# INPUT RECORDS
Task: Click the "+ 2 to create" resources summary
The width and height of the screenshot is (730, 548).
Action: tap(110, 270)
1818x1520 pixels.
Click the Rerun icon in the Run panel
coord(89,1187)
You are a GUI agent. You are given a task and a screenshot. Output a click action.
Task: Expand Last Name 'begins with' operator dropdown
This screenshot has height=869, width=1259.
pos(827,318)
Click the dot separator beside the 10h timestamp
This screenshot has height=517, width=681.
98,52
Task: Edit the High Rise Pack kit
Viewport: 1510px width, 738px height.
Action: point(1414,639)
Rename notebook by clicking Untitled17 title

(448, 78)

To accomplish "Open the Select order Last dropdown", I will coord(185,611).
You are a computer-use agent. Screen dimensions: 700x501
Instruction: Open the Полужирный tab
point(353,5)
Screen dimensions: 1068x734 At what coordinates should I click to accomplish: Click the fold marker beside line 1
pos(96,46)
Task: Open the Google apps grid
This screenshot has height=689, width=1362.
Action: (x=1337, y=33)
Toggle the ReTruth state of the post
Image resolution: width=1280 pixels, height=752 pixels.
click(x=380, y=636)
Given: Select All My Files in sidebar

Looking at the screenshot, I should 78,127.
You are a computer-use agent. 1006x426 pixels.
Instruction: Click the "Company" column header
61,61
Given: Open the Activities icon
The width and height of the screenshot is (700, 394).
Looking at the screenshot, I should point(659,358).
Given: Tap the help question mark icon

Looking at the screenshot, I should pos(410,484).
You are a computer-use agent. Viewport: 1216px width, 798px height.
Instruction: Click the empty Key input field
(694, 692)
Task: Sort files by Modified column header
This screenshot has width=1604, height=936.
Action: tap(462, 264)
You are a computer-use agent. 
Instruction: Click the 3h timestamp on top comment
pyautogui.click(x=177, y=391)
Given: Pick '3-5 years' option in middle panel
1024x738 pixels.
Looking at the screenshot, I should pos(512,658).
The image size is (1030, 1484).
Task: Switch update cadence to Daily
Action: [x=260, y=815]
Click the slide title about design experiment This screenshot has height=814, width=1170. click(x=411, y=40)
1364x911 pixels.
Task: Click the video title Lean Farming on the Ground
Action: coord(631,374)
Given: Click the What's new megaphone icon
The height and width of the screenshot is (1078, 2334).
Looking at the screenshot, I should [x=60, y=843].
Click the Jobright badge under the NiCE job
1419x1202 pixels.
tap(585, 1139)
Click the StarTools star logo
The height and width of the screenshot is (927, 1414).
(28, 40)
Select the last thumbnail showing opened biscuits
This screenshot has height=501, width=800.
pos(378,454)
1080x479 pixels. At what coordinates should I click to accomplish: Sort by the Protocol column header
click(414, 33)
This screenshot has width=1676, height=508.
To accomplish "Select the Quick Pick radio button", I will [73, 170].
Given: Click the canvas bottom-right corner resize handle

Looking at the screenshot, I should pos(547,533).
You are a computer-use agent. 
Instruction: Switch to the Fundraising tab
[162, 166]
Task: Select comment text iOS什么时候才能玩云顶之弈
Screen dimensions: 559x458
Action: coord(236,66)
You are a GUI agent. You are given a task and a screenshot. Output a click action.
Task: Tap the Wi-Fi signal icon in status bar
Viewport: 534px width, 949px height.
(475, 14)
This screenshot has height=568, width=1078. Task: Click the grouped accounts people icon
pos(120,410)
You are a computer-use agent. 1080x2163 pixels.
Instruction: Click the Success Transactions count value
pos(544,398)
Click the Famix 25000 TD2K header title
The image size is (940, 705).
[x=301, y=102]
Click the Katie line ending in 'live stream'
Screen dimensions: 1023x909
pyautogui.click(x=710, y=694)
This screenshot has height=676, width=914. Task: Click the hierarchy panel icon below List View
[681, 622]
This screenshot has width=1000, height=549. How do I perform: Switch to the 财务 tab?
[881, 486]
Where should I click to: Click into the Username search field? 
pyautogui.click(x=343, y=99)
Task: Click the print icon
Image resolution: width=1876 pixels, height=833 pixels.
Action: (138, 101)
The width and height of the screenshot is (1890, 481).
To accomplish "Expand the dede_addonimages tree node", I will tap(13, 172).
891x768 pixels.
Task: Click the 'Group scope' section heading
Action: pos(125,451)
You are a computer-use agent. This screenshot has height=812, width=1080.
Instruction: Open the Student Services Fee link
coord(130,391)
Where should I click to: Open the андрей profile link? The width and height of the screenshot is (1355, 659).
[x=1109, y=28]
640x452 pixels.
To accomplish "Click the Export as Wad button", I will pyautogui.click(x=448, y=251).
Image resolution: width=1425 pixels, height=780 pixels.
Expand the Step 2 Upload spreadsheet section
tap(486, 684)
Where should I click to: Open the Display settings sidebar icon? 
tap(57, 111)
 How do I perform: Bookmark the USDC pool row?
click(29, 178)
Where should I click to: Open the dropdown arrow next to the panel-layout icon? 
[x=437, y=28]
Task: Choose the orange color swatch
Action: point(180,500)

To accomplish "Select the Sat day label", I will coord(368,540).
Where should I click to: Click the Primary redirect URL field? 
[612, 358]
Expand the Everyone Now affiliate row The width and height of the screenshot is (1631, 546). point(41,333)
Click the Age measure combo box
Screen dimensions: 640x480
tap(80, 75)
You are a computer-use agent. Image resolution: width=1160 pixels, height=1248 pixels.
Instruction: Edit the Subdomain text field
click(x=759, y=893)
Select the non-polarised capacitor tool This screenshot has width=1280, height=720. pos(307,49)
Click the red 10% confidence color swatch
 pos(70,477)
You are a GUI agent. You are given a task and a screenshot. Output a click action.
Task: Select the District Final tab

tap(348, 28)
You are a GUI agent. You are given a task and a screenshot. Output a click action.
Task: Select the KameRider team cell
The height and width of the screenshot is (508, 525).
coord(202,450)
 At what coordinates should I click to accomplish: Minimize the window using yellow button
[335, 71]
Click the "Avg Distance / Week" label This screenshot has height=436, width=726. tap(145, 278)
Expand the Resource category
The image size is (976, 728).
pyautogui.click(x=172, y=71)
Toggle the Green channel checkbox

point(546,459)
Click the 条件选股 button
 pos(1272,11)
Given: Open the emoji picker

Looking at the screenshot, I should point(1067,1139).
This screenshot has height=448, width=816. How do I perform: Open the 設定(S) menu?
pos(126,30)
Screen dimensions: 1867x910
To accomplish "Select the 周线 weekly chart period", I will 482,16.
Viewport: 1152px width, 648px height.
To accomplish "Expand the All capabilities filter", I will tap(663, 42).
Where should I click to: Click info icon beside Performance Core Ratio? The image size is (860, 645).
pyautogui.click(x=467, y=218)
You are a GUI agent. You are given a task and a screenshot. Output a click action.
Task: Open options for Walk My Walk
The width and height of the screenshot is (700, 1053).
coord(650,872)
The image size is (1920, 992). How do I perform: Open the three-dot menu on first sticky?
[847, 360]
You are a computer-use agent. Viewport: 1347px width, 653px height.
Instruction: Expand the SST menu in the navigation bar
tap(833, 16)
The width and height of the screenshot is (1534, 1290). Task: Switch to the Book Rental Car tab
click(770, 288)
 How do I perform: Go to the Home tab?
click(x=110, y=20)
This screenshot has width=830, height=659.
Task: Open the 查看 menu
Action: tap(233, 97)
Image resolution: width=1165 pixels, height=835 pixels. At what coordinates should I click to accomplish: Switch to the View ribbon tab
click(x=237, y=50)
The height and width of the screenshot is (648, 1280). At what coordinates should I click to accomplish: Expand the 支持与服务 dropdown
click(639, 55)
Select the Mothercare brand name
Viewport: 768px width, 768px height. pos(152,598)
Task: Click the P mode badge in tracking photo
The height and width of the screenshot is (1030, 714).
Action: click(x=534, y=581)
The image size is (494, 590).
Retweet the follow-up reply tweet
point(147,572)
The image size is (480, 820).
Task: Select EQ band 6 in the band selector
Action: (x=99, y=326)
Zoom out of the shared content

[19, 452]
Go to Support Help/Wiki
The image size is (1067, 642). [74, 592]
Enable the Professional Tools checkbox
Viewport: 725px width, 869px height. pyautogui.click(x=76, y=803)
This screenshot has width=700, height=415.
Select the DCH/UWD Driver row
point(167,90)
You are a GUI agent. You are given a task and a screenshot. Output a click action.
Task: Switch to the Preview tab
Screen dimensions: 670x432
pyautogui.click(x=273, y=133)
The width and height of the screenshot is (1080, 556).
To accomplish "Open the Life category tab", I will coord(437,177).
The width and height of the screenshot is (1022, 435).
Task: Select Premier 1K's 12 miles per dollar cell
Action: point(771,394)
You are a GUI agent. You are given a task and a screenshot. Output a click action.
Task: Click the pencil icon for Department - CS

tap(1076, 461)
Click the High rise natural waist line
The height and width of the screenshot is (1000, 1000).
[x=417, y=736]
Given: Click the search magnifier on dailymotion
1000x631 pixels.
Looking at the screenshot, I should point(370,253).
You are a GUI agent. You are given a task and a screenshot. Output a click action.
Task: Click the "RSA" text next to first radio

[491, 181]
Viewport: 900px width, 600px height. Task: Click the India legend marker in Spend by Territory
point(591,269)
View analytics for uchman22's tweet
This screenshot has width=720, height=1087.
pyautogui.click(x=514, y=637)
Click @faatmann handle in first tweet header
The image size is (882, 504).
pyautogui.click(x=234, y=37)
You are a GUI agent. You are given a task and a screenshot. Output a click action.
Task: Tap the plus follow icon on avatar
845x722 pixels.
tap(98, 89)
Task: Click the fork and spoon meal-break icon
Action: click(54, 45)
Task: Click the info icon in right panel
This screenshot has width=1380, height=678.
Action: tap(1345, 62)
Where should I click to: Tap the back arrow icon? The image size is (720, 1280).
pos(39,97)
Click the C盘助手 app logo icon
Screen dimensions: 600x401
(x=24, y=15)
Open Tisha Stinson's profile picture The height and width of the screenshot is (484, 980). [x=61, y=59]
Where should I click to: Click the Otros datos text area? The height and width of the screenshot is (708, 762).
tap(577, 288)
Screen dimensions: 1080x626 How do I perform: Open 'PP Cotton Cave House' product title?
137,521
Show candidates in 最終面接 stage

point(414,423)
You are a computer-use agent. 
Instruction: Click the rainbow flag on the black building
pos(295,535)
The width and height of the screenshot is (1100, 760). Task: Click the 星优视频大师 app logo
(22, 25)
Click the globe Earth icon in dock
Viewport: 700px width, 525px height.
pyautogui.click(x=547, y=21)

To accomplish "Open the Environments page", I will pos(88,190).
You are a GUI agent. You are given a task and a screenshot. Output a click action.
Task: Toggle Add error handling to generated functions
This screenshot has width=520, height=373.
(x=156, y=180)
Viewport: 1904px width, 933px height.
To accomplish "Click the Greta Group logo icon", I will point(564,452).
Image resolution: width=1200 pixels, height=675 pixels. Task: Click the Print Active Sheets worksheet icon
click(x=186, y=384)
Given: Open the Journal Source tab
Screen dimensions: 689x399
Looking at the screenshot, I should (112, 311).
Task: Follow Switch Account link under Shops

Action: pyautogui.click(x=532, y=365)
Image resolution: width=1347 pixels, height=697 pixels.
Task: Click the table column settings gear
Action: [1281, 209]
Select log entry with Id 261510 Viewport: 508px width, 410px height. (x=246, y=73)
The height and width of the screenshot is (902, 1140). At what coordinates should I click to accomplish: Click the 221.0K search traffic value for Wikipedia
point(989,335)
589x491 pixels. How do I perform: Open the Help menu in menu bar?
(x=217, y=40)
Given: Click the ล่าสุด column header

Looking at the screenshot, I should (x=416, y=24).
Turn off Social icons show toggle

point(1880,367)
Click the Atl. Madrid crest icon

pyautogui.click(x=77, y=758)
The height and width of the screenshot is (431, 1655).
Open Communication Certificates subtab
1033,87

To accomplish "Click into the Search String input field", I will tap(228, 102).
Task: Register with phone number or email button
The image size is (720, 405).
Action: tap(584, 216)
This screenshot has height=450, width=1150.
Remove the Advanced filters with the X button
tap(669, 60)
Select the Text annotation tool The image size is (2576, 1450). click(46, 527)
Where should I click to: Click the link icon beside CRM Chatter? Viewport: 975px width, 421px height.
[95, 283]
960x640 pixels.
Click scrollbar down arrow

# TRY IT
Search the entries for the word "label" and pick out every line that holds it.

# ANSWER FOR THIS EXERCISE
To accomplish "Select the Sat day label", I will coord(368,540).
Click the "Avg Distance / Week" label This screenshot has height=436, width=726. tap(145, 278)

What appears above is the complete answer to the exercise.